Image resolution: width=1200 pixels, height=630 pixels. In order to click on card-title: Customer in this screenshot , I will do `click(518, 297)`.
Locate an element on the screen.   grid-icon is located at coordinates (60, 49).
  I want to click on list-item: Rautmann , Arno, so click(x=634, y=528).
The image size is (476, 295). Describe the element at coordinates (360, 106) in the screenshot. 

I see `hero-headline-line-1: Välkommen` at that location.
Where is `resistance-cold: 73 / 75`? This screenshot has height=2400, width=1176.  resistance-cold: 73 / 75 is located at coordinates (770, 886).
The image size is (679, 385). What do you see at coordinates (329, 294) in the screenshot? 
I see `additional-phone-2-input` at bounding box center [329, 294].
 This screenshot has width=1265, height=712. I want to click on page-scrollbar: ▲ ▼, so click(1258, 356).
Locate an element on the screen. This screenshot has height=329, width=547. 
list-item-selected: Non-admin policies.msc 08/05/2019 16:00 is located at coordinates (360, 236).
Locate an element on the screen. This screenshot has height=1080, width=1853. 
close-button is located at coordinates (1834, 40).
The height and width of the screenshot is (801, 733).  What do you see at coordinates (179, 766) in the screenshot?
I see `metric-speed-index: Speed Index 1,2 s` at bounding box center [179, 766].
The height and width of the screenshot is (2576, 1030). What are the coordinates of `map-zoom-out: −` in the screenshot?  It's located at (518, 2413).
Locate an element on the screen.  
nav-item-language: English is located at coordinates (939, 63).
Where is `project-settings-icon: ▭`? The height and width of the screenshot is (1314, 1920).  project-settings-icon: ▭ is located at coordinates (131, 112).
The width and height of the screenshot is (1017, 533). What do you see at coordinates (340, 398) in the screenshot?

• Assignment
Output all of the data above again, line for line, with no changes.

• The answer
Image resolution: width=1200 pixels, height=630 pixels. In order to click on card-title: Customer in this screenshot , I will do `click(518, 297)`.
Locate an element on the screen.   grid-icon is located at coordinates (60, 49).
  I want to click on list-item: Rautmann , Arno, so click(x=634, y=528).
The image size is (476, 295). Describe the element at coordinates (360, 106) in the screenshot. 

I see `hero-headline-line-1: Välkommen` at that location.
Where is `resistance-cold: 73 / 75`? This screenshot has height=2400, width=1176.  resistance-cold: 73 / 75 is located at coordinates (770, 886).
The image size is (679, 385). What do you see at coordinates (329, 294) in the screenshot? 
I see `additional-phone-2-input` at bounding box center [329, 294].
 This screenshot has width=1265, height=712. I want to click on page-scrollbar: ▲ ▼, so click(1258, 356).
Locate an element on the screen. This screenshot has height=329, width=547. 
list-item-selected: Non-admin policies.msc 08/05/2019 16:00 is located at coordinates (360, 236).
Locate an element on the screen. This screenshot has height=1080, width=1853. 
close-button is located at coordinates (1834, 40).
The height and width of the screenshot is (801, 733).  What do you see at coordinates (179, 766) in the screenshot?
I see `metric-speed-index: Speed Index 1,2 s` at bounding box center [179, 766].
The height and width of the screenshot is (2576, 1030). What are the coordinates of `map-zoom-out: −` in the screenshot?  It's located at (518, 2413).
Locate an element on the screen.  
nav-item-language: English is located at coordinates (939, 63).
Where is `project-settings-icon: ▭`? The height and width of the screenshot is (1314, 1920).  project-settings-icon: ▭ is located at coordinates (131, 112).
The width and height of the screenshot is (1017, 533). What do you see at coordinates (340, 398) in the screenshot?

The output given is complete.